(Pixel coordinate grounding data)
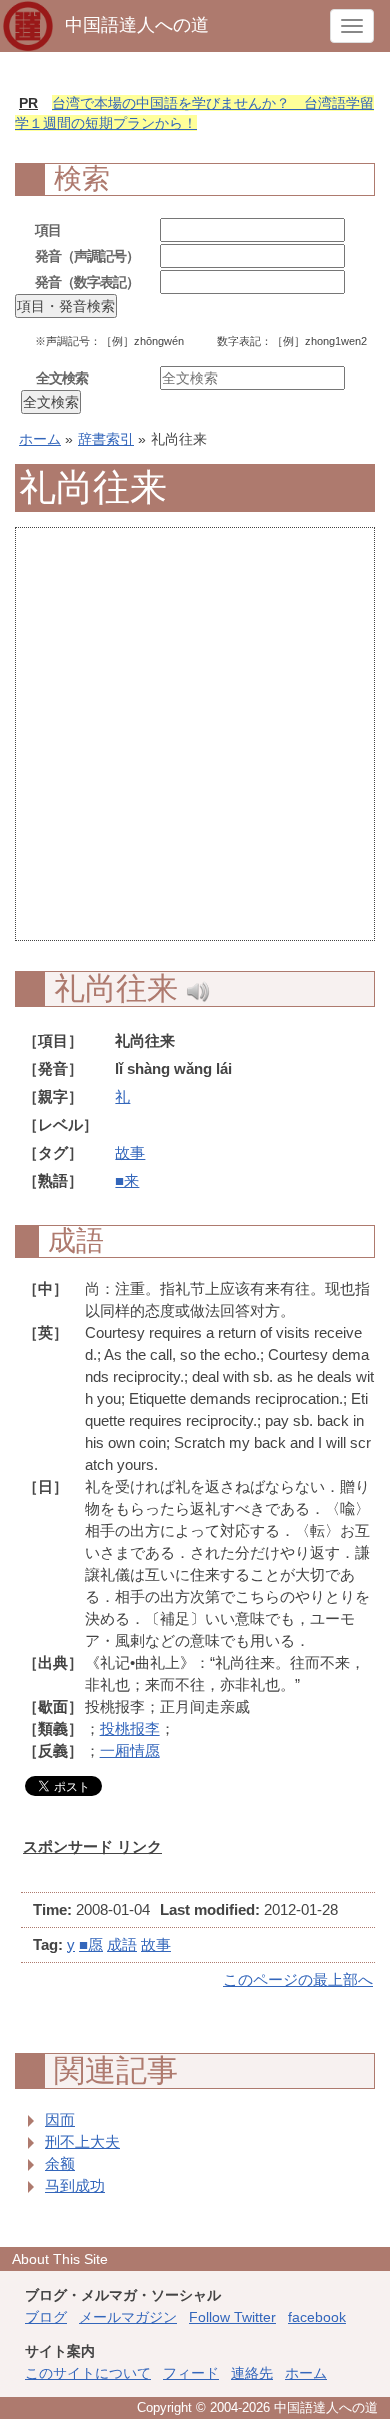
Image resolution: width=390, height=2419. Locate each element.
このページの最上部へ (298, 1979)
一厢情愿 (130, 1750)
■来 (127, 1180)
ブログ (46, 2317)
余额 (60, 2163)
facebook (317, 2317)
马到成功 (75, 2185)
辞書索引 (106, 439)
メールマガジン (128, 2317)
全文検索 (62, 378)
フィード (191, 2373)
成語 (122, 1944)
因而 (60, 2119)
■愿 (91, 1944)
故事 (130, 1152)
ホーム (40, 439)
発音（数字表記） (87, 282)
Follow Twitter (232, 2317)
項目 (48, 230)
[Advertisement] (195, 745)
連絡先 (252, 2373)
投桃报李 (130, 1728)
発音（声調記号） (87, 256)
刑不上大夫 (82, 2141)
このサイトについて (88, 2373)
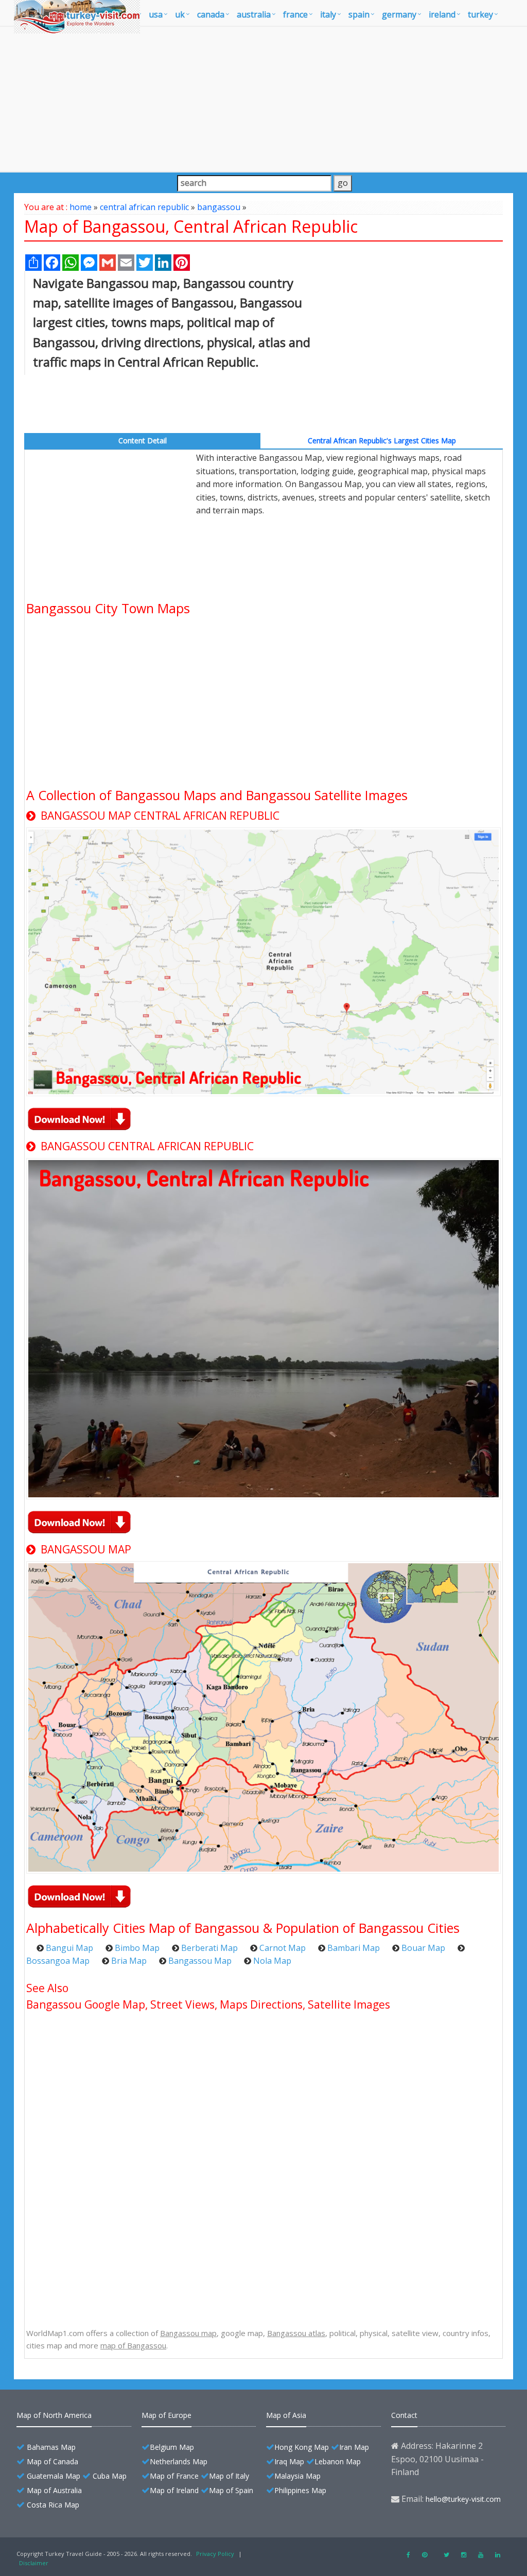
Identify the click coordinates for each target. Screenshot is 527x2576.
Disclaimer (33, 2563)
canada (210, 14)
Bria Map (129, 1960)
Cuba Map (110, 2476)
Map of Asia (286, 2415)
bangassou (218, 207)
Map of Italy (229, 2476)
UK (180, 14)
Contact (404, 2415)
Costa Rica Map (53, 2505)
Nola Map (272, 1960)
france (295, 14)
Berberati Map (209, 1947)
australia (254, 14)
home (80, 207)
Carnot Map (282, 1947)
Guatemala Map (53, 2476)
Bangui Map (69, 1947)
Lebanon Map (337, 2461)
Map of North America (54, 2415)
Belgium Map (172, 2447)
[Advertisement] (263, 99)
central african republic (144, 207)
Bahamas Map (51, 2447)
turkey (480, 14)
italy (328, 14)
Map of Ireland (174, 2490)
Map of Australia (54, 2490)
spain (359, 14)
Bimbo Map (137, 1947)
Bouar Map (423, 1947)
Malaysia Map (297, 2476)
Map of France (174, 2476)
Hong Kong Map (301, 2447)
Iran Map (354, 2447)
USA (156, 14)
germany (399, 14)
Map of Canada (52, 2461)
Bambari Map (353, 1947)
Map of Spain (231, 2490)
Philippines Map (300, 2490)
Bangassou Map (200, 1960)
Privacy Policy (215, 2553)
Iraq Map (289, 2461)
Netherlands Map (178, 2461)
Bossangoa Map (58, 1960)
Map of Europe (166, 2415)
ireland (442, 14)
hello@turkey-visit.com (463, 2499)
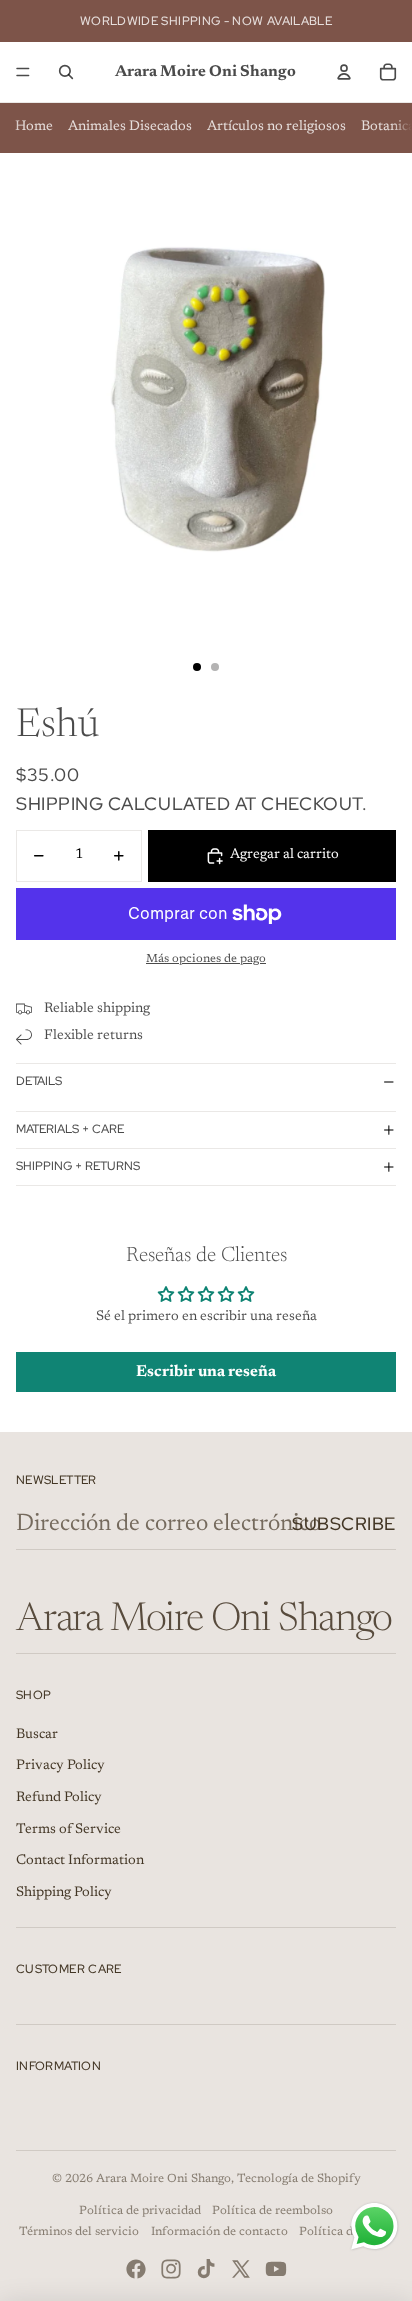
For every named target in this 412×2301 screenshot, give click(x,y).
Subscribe (344, 1523)
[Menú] (23, 72)
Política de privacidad (140, 2211)
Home (34, 127)
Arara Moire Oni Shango (163, 2179)
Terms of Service (68, 1830)
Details (39, 1081)
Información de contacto (219, 2232)
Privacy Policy (60, 1766)
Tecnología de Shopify (299, 2179)
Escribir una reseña (206, 1372)
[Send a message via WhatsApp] (374, 2226)
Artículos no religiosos (276, 127)
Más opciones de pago (206, 959)
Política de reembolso (272, 2211)
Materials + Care (70, 1129)
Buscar (37, 1735)
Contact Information (80, 1861)
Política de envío (346, 2232)
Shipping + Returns (78, 1166)
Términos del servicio (79, 2232)
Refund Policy (59, 1798)
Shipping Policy (64, 1893)
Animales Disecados (130, 127)
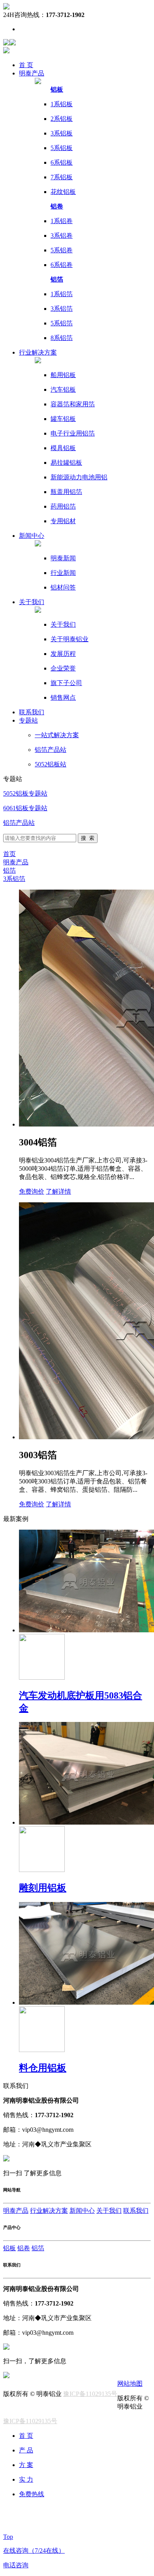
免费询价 (31, 1191)
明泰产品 (15, 862)
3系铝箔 (14, 878)
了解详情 (58, 1191)
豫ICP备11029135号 (90, 2393)
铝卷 (23, 2248)
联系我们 (135, 2210)
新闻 (31, 535)
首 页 (26, 65)
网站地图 (130, 2383)
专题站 (28, 720)
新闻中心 (82, 2210)
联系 (31, 712)
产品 (31, 73)
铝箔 (9, 870)
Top (8, 2536)
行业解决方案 (49, 2210)
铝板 (9, 2248)
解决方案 (38, 352)
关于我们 (31, 602)
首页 (9, 854)
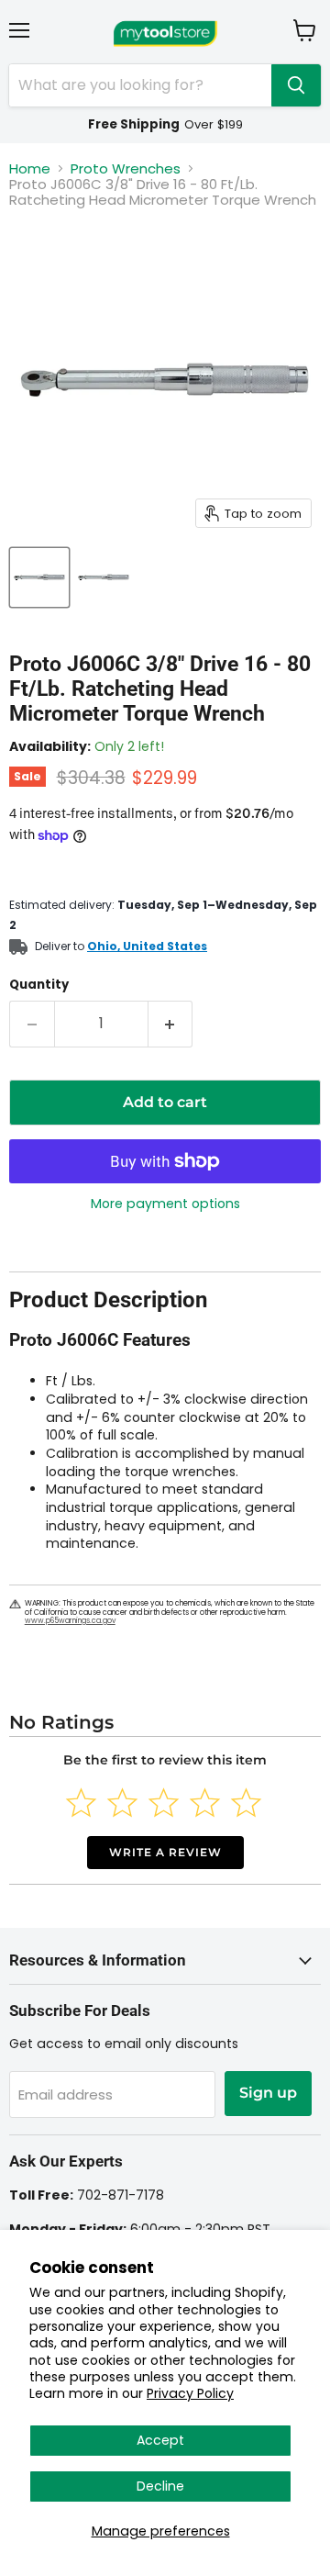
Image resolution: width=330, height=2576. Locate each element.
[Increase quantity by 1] (170, 1024)
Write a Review (165, 1852)
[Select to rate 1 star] (81, 1802)
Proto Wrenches (126, 168)
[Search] (296, 85)
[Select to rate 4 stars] (205, 1802)
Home (29, 168)
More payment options (165, 1203)
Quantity (39, 984)
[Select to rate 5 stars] (246, 1802)
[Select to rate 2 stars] (122, 1802)
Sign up (268, 2092)
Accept (160, 2440)
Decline (160, 2486)
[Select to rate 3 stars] (163, 1802)
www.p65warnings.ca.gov (70, 1621)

Problem to solve: Transcribe exactly the lines that go from the one holding "Shipping + Returns (78, 1166)" through the last line of the entries, both included, and nothing besides them. Do not include any pictures.

Solution:
Shipping + Returns (78, 1166)
Términos del servicio (79, 2232)
Refund Policy (59, 1798)
Shipping Policy (64, 1893)
Animales Disecados (130, 127)
免费询价 (31, 1191)
明泰产品 (15, 862)
3系铝箔 (14, 878)
了解详情 (58, 1191)
豫ICP备11029135号 (90, 2393)
铝卷 (23, 2248)
联系我们 (135, 2210)
新闻 (31, 535)
首 页 (26, 65)
网站地图 (130, 2383)
专题站 (28, 720)
新闻中心 (82, 2210)
联系 (31, 712)
产品 (31, 73)
铝箔 (9, 870)
Top (8, 2536)
行业解决方案 (49, 2210)
铝板 (9, 2248)
解决方案 (38, 352)
关于我们 (31, 602)
首页 (9, 854)
Image resolution: width=330, height=2576. Locate each element.
[Increase quantity by 1] (170, 1024)
Write a Review (165, 1852)
[Select to rate 1 star] (81, 1802)
Proto Wrenches (126, 168)
[Search] (296, 85)
[Select to rate 4 stars] (205, 1802)
Home (29, 168)
More payment options (165, 1203)
Quantity (39, 984)
[Select to rate 5 stars] (246, 1802)
[Select to rate 2 stars] (122, 1802)
Sign up (268, 2092)
Accept (160, 2440)
Decline (160, 2486)
[Select to rate 3 stars] (163, 1802)
www.p65warnings.ca.gov (70, 1621)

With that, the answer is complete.